> **Task objective**
What is needed is an exact copy of the data below, pictures excluded.

> **Records provided**
────────────────
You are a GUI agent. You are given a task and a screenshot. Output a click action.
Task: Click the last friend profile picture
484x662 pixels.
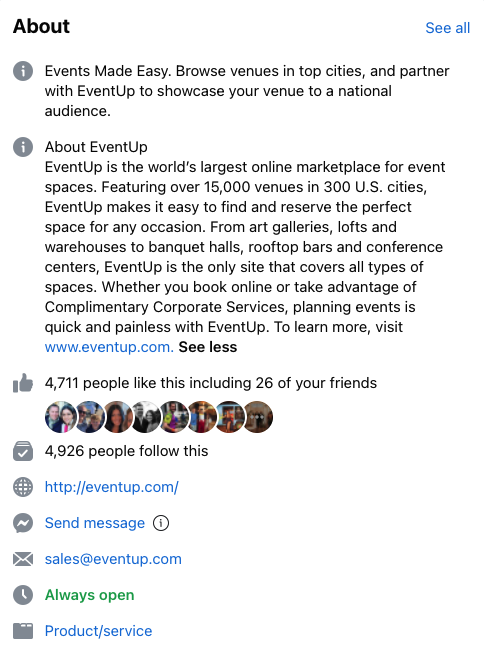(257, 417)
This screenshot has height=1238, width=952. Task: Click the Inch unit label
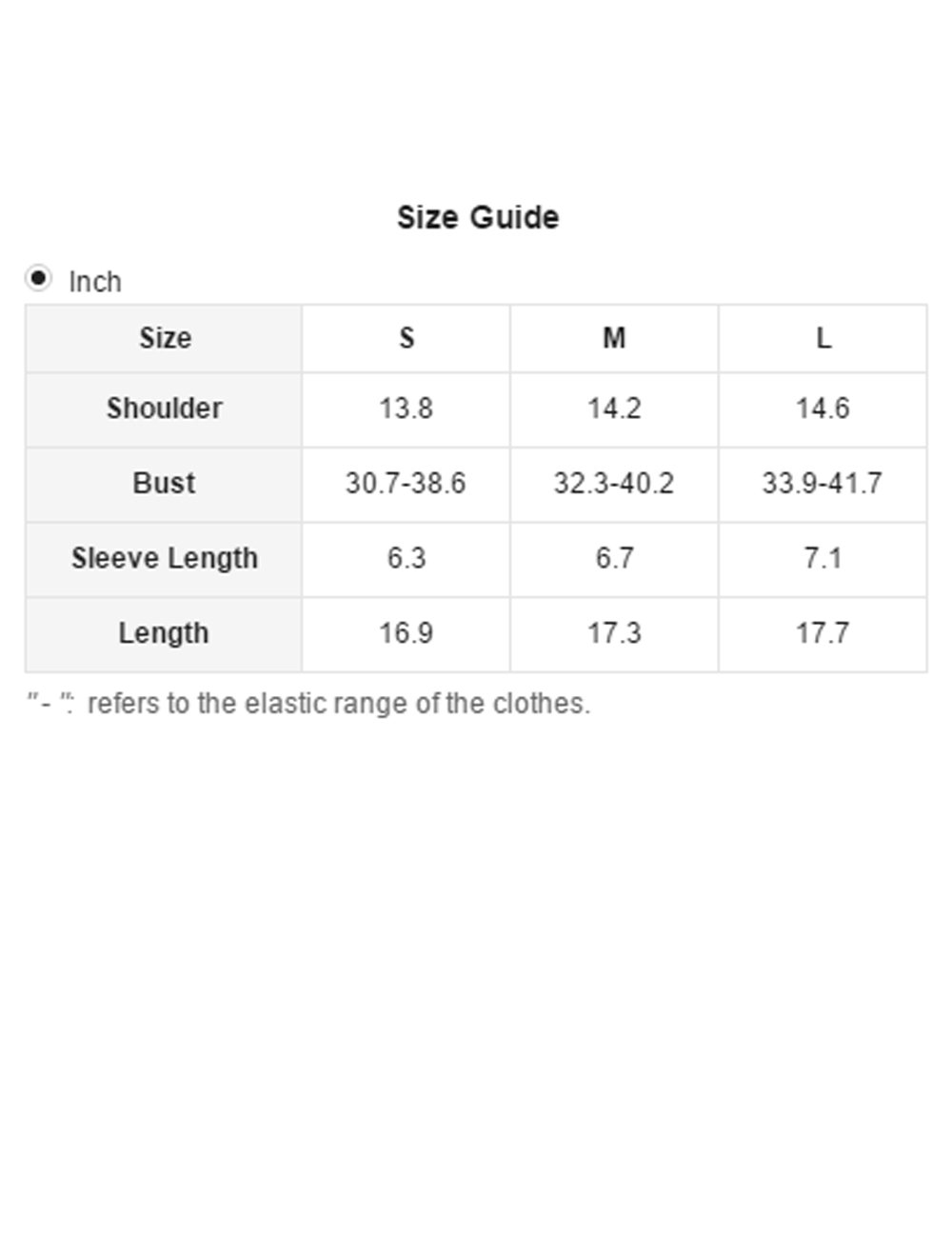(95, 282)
────────────────
> **Your response**
You are a GUI agent. You are given a task and a screenshot. Output a click action.
Task: Click the last friend profile picture
484x662 pixels.
(257, 417)
This screenshot has height=1238, width=952. Task: Click the Inch unit label
(95, 282)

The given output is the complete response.